__Task requirements__: From the data below, retype exactly the lines starting with the one that contains "The width and height of the screenshot is (823, 342)." and ending with the one that contains "Given: Select the IN unit option", both included.

Stored records:

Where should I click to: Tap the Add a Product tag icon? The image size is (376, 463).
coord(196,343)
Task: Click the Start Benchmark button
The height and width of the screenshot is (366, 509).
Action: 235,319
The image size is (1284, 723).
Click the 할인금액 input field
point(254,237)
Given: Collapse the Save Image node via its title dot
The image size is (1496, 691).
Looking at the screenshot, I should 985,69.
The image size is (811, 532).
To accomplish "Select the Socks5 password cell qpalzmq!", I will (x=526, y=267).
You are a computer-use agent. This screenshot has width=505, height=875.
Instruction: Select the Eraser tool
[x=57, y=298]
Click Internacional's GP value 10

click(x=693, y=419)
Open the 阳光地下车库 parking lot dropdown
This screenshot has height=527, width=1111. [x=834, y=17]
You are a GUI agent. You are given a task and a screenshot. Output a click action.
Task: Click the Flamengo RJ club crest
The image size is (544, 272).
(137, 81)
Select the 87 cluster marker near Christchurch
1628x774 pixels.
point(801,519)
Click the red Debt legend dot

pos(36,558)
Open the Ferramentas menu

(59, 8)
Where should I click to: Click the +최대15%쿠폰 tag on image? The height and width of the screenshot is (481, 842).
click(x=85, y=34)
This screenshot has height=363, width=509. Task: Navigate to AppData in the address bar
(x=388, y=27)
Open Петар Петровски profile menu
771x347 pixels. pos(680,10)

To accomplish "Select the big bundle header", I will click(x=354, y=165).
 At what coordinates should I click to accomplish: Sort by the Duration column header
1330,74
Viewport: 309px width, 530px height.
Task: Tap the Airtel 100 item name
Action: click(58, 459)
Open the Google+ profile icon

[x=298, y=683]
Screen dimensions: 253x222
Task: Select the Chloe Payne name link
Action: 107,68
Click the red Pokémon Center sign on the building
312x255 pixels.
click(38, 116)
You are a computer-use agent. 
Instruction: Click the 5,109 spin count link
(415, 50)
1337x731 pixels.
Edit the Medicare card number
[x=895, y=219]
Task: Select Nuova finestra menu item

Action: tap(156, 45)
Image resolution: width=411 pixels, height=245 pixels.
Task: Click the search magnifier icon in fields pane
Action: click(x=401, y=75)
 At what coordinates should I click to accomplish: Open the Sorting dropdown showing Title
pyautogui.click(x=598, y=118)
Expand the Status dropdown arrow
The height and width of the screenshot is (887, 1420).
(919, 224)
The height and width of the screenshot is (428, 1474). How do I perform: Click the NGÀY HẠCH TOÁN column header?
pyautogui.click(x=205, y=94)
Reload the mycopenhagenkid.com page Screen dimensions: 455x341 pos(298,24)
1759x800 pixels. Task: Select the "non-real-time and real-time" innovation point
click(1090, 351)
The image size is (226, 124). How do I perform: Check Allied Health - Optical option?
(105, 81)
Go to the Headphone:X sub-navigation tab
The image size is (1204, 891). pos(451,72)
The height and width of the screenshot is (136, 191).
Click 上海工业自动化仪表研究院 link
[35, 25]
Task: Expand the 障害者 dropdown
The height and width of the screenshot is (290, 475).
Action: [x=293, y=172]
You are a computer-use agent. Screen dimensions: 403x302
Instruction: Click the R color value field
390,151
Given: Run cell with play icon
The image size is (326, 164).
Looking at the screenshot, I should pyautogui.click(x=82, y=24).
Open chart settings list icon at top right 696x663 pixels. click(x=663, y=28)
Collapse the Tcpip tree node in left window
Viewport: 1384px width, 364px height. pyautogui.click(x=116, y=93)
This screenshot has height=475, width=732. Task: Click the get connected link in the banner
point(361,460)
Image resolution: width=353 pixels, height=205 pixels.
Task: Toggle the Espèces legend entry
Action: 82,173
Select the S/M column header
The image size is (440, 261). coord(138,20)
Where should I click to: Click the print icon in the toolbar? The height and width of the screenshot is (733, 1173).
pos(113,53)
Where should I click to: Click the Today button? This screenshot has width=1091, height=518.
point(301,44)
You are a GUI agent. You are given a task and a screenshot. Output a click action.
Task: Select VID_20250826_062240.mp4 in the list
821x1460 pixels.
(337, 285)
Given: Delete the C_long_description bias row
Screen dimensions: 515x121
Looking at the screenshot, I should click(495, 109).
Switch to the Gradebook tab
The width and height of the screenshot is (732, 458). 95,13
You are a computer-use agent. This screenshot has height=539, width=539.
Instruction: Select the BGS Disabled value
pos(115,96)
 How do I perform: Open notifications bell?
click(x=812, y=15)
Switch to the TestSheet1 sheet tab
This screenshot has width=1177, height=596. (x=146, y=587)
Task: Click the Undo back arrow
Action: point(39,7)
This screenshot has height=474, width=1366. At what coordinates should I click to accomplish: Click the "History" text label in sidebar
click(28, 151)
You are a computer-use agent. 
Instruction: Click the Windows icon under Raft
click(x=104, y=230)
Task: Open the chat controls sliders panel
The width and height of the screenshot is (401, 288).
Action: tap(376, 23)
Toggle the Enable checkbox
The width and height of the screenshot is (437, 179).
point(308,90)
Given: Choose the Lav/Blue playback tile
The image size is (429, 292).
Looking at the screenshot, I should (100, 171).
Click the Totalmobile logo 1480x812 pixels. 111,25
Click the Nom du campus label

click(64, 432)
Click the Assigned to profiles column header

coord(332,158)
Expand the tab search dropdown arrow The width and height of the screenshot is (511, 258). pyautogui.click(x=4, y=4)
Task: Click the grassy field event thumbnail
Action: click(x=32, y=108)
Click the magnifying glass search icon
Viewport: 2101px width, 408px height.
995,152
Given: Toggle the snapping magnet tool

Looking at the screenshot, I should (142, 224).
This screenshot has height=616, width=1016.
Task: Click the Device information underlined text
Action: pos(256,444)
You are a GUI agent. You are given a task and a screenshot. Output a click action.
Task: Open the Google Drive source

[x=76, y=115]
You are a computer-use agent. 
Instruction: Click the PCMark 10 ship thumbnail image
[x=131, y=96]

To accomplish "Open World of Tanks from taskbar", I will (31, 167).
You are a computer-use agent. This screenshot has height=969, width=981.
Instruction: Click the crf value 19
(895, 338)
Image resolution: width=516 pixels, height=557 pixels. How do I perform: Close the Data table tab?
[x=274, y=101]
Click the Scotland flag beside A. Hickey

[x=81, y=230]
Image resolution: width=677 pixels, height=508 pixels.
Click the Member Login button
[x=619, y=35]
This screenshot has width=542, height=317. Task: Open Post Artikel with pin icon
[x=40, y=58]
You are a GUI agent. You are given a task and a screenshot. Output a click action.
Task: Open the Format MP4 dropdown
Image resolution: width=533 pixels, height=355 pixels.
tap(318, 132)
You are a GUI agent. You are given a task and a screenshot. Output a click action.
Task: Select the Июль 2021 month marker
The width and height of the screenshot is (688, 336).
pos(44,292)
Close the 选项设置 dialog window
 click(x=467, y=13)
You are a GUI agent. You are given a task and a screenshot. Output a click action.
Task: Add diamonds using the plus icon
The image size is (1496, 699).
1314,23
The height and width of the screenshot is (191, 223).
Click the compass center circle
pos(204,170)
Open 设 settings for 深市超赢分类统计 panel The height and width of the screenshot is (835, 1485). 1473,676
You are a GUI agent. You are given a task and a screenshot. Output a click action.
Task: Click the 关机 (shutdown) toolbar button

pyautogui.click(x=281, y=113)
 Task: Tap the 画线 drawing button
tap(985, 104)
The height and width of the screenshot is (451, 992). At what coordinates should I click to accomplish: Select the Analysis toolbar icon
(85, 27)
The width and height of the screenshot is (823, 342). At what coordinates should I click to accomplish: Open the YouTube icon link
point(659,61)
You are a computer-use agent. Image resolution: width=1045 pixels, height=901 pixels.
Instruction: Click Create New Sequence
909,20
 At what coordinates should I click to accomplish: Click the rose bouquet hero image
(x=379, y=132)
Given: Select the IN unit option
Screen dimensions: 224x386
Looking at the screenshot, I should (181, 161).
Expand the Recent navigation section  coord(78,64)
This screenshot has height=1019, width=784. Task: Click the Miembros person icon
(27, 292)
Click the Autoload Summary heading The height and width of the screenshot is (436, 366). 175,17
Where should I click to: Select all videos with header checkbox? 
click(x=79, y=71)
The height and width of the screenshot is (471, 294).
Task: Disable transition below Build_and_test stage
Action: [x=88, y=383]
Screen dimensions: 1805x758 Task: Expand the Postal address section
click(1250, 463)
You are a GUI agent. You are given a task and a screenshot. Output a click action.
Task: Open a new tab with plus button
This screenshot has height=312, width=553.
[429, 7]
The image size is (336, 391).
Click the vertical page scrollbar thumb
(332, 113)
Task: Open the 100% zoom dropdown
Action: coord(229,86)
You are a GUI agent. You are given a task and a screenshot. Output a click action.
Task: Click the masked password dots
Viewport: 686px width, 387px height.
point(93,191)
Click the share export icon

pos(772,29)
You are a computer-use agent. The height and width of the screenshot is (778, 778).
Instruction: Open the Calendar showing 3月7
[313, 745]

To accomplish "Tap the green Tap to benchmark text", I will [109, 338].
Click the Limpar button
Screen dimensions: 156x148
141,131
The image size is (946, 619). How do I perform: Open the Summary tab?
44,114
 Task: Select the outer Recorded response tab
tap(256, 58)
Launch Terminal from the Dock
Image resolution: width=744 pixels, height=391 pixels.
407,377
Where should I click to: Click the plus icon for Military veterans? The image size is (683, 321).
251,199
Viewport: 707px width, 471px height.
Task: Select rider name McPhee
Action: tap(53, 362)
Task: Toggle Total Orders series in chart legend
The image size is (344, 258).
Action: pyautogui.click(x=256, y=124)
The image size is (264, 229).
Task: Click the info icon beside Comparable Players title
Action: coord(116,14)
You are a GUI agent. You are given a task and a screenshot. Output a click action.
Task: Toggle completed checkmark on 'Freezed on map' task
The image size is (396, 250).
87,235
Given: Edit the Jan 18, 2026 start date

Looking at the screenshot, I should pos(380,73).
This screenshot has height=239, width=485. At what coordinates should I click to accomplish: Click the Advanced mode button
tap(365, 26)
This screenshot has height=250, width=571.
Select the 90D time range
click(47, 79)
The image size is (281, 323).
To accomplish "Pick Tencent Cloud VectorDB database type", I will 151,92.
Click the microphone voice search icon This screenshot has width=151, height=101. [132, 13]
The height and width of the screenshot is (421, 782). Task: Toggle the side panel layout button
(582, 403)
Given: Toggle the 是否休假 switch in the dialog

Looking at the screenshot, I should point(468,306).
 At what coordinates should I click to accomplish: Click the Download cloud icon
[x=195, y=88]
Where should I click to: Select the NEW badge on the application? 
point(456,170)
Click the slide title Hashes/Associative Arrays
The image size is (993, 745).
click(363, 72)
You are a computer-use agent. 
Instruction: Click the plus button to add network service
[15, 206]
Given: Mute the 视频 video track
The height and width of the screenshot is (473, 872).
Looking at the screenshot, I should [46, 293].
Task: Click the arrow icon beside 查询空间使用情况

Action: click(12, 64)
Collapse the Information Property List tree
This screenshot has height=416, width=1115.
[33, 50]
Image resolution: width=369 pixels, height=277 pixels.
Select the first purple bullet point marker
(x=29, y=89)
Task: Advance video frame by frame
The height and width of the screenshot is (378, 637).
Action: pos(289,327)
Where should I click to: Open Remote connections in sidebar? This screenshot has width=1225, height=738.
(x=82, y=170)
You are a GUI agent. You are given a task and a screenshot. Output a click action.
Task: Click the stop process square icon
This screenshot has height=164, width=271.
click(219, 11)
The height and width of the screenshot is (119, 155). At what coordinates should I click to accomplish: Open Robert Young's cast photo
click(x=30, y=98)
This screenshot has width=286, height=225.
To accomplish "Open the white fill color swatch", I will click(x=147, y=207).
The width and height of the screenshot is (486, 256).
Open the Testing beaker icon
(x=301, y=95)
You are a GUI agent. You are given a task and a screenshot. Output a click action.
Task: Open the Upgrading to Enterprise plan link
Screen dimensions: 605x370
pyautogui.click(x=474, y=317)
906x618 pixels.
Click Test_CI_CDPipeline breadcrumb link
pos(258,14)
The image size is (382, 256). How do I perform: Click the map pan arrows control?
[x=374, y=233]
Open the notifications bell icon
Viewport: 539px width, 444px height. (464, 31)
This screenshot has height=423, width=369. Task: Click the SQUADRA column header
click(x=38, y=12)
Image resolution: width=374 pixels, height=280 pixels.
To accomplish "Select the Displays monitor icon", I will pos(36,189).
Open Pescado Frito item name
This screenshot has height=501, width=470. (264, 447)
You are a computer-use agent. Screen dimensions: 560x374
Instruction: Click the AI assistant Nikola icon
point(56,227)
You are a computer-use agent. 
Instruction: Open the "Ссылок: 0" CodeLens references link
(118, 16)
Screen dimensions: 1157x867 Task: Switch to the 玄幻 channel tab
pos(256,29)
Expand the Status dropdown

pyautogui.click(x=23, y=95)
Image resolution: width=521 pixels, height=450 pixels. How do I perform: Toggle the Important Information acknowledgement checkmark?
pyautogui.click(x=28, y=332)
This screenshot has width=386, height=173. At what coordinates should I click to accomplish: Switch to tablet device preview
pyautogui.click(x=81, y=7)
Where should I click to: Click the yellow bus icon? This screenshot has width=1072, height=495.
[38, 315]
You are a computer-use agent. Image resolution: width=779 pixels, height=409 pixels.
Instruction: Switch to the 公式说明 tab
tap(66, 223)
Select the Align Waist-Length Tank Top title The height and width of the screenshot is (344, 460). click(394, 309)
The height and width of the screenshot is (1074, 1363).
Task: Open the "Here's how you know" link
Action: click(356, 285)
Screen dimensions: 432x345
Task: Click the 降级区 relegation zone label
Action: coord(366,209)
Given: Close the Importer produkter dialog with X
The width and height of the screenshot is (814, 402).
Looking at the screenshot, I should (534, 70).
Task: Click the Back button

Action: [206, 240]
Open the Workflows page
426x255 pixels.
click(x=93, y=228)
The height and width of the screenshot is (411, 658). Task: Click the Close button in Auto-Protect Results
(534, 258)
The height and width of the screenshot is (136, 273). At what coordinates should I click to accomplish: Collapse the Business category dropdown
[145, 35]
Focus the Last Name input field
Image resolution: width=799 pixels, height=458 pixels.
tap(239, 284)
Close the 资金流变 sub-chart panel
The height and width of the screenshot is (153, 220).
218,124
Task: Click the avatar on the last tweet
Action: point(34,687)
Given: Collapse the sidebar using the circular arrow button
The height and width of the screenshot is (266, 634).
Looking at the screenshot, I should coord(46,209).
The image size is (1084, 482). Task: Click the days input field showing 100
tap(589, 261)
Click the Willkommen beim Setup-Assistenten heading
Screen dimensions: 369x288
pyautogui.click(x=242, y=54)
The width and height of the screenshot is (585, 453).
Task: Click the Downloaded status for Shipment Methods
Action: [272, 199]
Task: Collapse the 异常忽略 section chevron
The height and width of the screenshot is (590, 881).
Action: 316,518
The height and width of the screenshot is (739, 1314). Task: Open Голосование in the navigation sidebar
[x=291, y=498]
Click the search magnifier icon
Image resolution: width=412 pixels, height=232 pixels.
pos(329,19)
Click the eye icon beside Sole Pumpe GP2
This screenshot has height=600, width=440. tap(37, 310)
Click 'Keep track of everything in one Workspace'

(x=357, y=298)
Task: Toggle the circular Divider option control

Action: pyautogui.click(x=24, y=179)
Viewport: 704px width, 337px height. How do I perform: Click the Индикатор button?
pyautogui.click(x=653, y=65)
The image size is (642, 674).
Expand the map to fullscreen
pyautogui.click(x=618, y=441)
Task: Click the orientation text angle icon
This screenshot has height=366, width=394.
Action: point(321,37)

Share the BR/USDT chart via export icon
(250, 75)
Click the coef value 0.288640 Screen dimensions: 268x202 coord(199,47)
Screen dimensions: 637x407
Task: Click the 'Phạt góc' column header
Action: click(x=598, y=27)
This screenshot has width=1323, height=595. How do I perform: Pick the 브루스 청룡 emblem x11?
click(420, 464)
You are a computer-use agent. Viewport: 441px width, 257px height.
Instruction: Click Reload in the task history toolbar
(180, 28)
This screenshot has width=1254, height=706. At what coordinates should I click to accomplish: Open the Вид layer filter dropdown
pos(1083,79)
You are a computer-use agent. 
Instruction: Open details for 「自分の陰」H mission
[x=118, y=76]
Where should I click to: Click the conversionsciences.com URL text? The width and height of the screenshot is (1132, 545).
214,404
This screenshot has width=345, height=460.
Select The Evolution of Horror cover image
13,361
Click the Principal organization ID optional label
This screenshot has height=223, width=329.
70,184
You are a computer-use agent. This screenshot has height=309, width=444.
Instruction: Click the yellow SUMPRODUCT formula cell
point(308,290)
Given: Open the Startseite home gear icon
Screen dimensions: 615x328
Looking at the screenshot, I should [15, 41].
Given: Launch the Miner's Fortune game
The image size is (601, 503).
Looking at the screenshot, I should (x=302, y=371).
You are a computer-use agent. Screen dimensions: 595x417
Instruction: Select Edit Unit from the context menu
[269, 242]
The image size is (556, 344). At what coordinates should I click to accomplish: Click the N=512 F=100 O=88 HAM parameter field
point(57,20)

__Exercise solution__:
The width and height of the screenshot is (823, 342). At what coordinates should I click to accomplish: Open the YouTube icon link
point(659,61)
You are a computer-use agent. Image resolution: width=1045 pixels, height=901 pixels.
Instruction: Click Create New Sequence
909,20
 At what coordinates should I click to accomplish: Click the rose bouquet hero image
(x=379, y=132)
Given: Select the IN unit option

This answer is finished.